* **Apply what you read**
1 – Name every percentage figure that appears in the Snowflake earnings passage.
2 – Carry on the Snowflake earnings passage, picking up after its final sentence.

* **Quoted passage**

Snowflake posted a solid fourth quarter, beating on both earnings and revenue — and the market shrugged.
Adjusted EPS came in at $0.34, clearing the $0.27 analyst estimate by $0.07. Revenue reached $1.28 billion, ahead of the $1.26 billion consensus.
The more closely watched product revenue figure rose roughly 30% year-over-year to $1.23 billion, topping estimates of $1.18 billion. That’s a strong number by any measure.
Snowflake Inc., SNOW
Despite the beats, Snowflake’s stock dipped slightly in after-hours trading following the results. In premarket trading on Thursday, it remained marginally lower.
In short, they beat — just not by enough for a market that had been primed for more.
Snowflake’s stock closed at $169.21 on the day of the report. It is down 32.65% over the past three months, though it sits up 1.82% over the past 12 months.
The EPS revision picture heading into the print was mixed. Snowflake saw 6 positive EPS revisions against 31 negative ones in the last 90 days, suggesting analysts had been trimming expectations.

* **Material provided**
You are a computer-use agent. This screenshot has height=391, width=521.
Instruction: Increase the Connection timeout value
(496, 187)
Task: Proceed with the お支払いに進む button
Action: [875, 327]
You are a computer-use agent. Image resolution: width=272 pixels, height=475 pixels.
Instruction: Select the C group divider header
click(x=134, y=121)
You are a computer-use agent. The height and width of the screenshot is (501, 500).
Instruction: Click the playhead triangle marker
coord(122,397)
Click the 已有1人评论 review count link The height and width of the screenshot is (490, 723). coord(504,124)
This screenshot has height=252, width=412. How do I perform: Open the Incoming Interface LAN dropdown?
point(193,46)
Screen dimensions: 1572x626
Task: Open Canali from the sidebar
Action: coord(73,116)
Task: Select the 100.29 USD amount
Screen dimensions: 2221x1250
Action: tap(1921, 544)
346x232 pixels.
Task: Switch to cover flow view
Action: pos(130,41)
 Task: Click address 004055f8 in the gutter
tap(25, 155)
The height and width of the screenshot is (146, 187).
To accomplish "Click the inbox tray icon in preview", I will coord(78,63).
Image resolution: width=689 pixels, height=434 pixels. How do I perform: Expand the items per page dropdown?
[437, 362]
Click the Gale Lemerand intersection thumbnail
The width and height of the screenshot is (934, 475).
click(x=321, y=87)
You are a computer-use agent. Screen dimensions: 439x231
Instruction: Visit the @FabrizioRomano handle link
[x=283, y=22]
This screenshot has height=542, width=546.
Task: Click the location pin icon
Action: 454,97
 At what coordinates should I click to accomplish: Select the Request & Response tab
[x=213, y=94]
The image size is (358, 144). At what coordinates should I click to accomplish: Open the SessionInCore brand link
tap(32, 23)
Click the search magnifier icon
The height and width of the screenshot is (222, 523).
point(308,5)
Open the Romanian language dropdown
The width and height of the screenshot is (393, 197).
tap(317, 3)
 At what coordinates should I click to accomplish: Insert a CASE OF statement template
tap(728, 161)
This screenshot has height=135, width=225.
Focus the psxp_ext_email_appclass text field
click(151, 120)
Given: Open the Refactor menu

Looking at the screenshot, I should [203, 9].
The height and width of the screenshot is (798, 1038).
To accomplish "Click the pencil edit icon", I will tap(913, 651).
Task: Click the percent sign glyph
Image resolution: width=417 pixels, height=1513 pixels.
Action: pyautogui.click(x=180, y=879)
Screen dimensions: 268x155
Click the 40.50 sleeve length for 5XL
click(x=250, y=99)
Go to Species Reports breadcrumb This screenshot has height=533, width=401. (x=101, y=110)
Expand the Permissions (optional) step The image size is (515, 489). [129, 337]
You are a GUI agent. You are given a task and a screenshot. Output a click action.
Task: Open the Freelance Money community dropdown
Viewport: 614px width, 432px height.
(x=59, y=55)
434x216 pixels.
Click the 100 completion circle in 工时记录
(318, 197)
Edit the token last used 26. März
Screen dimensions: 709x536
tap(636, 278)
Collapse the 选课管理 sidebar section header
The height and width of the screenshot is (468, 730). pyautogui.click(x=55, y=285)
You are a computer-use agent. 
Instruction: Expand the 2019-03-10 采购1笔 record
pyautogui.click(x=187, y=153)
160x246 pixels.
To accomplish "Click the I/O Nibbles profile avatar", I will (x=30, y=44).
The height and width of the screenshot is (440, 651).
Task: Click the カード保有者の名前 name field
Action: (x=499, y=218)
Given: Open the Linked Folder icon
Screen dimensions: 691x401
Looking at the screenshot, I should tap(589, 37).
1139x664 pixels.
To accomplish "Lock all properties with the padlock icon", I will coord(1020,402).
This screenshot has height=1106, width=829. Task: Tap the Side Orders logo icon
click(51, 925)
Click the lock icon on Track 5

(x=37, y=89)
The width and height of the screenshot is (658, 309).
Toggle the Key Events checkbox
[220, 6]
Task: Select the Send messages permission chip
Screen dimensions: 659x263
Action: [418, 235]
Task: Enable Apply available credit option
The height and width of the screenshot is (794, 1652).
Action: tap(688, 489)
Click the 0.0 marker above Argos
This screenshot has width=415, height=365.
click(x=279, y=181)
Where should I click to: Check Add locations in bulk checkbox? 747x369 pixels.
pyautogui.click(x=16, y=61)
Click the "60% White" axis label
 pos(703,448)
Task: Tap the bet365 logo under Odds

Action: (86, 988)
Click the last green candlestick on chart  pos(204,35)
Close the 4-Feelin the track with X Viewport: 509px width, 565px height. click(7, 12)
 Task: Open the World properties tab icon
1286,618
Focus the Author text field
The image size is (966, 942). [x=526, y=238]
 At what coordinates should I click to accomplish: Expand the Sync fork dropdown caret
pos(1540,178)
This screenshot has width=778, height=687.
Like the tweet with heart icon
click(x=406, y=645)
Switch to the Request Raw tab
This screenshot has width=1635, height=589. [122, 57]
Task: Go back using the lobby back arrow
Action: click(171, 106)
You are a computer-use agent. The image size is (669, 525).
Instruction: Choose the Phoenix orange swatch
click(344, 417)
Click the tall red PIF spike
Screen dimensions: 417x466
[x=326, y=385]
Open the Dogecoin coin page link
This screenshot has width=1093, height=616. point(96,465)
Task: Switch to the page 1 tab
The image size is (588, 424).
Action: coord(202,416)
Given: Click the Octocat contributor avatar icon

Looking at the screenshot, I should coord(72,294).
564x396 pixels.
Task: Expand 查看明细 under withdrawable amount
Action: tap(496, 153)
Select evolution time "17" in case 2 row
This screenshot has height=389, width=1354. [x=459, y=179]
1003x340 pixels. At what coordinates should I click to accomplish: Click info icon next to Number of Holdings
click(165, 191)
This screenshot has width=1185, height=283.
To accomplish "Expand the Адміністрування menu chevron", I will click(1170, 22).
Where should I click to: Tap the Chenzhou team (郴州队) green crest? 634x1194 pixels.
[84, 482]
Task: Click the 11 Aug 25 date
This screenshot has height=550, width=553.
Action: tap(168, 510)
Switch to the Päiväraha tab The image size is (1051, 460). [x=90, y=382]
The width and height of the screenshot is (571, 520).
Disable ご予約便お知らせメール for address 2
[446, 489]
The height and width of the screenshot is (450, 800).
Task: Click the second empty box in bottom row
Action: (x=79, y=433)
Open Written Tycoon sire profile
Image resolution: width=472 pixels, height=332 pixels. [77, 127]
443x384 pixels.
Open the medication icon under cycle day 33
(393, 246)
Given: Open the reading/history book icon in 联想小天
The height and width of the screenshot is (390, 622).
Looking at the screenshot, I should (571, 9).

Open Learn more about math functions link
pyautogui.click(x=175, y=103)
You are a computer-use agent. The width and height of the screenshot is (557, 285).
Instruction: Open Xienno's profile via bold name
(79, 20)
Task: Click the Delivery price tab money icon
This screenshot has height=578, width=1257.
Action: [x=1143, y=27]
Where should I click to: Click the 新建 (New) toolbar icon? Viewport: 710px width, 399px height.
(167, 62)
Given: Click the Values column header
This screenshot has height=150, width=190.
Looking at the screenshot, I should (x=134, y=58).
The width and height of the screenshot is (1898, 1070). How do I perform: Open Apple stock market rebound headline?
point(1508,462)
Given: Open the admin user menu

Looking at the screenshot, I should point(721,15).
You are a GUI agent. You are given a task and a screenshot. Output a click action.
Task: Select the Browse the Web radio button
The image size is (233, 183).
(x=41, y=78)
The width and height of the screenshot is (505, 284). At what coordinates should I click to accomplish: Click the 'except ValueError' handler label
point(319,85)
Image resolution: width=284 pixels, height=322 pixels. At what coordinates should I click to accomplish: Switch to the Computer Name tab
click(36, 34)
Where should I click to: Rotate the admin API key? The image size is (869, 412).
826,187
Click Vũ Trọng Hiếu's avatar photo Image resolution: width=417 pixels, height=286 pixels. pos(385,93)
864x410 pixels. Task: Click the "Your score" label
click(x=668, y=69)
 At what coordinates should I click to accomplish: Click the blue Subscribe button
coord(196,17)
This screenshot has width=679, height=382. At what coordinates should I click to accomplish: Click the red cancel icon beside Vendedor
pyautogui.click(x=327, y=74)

* **Set of answers**
1 – 30%, 32.65%, 1.82%

2 –
On the demand side, enterprise customers are putting more money into cloud data and AI workloads, which is feeding directly into Snowflake’s consumption-based pricing model. The more compute and storage customers use, the more Snowflake earns.
To push further into AI, Snowflake announced separate multi-year agreements worth $200 million each with OpenAI and Anthropic. Both deals are aimed at integrating their AI models directly into Snowflake’s data platform.
Snowflake’s consumption model faces real competition. Databricks, which remains privately held, recently closed a $5 billion fundraising round and is pressing hard in the same space.
For fiscal year 2027, Snowflake is guiding product revenue of $5.66 billion. For Q1, it expects product revenue of between $1.26 billion and $1.27 billion.
Snowflake’s last reported stock price was $169.21.